Developing a brand identity


A brand identity is different from a brand image. The brand image is the current physical and associated attributes of the brand. A brand identity on the other hand, is the inspirational aspects of the brand. With this in mind, the question is, does your brand identity need to change?

Being flexible and evolving

Brand image should be flexible and evolve whilst the brand identity should be enduring and resonate across individual trends in specific markets. It is critical that your brand team and the individuals involved in the day-to-day management of the brand understand the brand identity.

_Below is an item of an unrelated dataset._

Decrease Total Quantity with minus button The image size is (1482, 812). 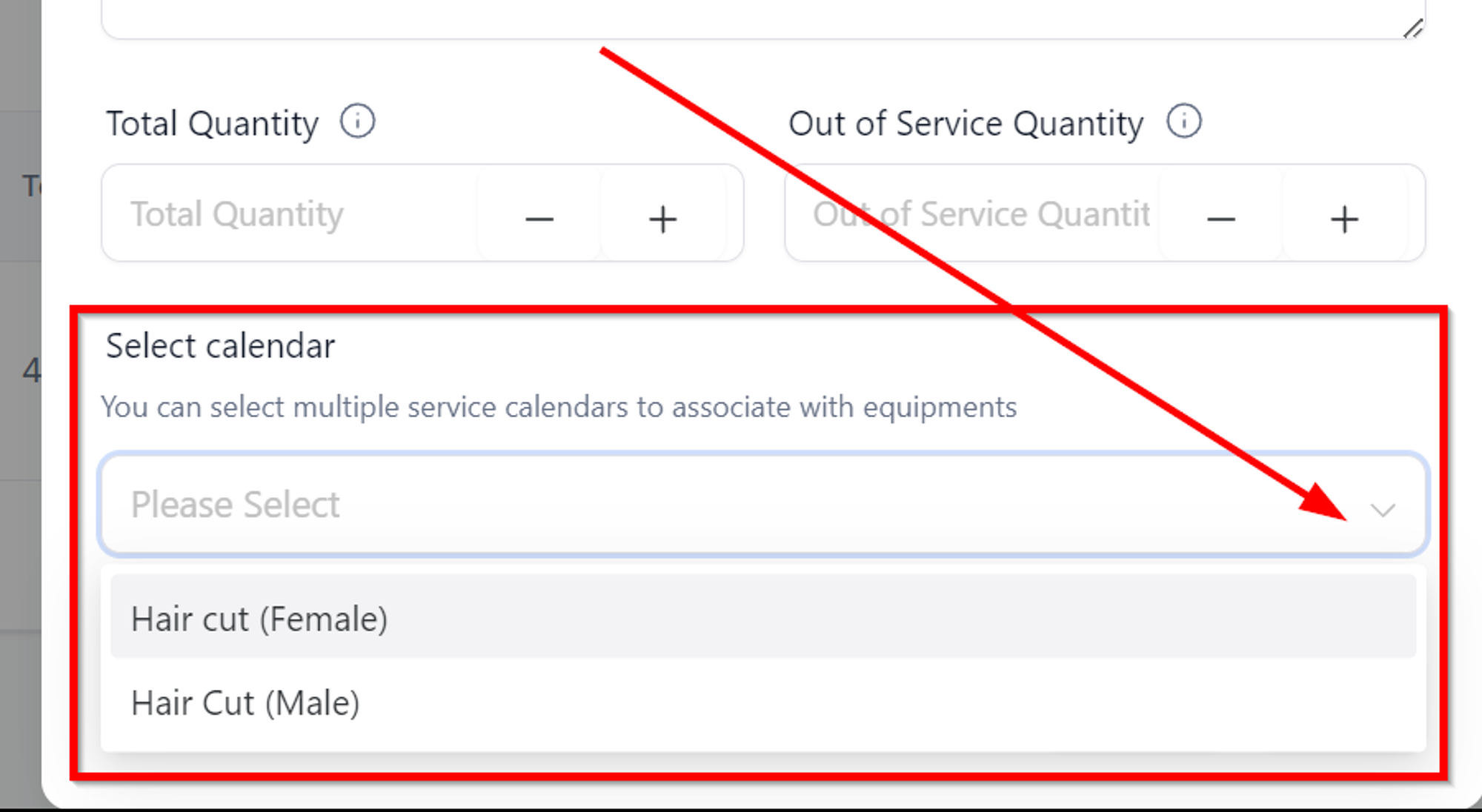pos(539,219)
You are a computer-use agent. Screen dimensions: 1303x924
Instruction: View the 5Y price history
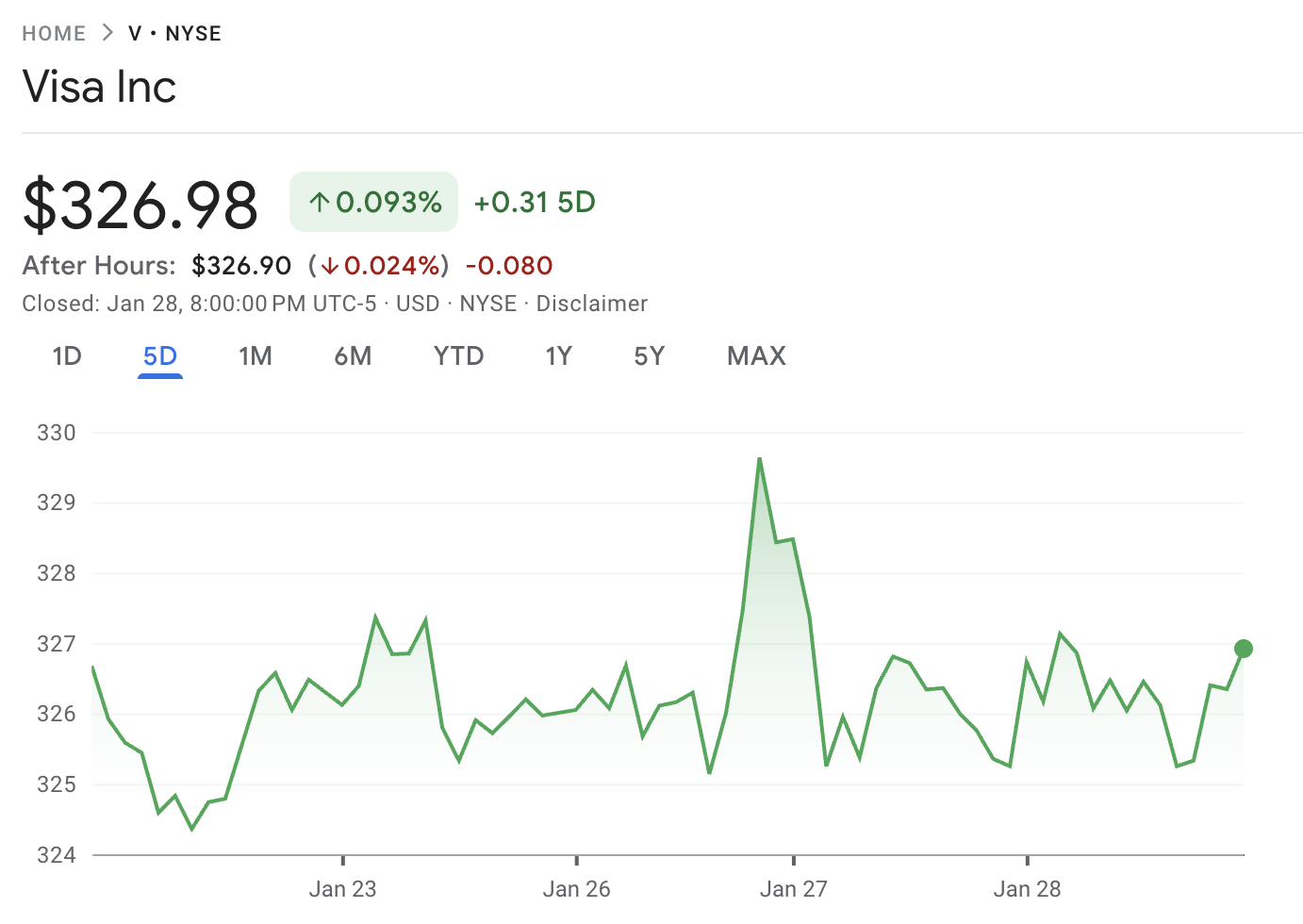649,356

Planning the brand identity

To understand the brand identity, a process of analysis must be undertaken. Only through following an analytical methodology will a robust strategy be developed that is worthy of corporate investment.

Thinking wider

As well as the undertaking a brand identity analysis, you should also consider the brand identity construct or a method of formally managing the process and making sure it is current and up to date.

How to get started?

To conduct a brand identity analysis, the following things should be considered:


Who are your customers and who should your customers be? A process of understanding your customers, why they buy from you, and what the key attributes they associate with your brand are, as well as uncovering the reasons why they don’t sometimes buy from you, is critical in understanding how your brand is understood externally. This can be very powerful and can challenge the internal perception. Customer analysis is best achieved through qualitative research and can be as extensive or limited as time and budget allows.

Understanding the competitors

Understanding your competitors through a systematic analysis of them is critical. It is important that this is an ongoing process and not simply conducted at intervals. Understanding the drivers in the market and what your competitors are doing is fundamental in developing tactical campaigns that can meet these challenges. If you ignore this you will be left flat footed!

Organisational analysis

Analysing yourself and your brand is key to understanding how the market will understand you. It also gives insight into how you can respond and develop your own position. Some organisations use SWOT analysis to combine the second and third aspect of the brand identity analysis, however, this should be focused on the brand and not on irrelevant environmental attributes that may cloud the issues.

Brand analysis is the starting point

The brand analysis is a fundamental starting point. However, it is important to develop a system that constantly updates and validates your understanding of the wider environmental factors. Through adopting a systematic approach towards brand analysis, you will ensure your brand remains relevant for the current and future operational environment and provides a robust foundation of understanding from which you can make informed decisions.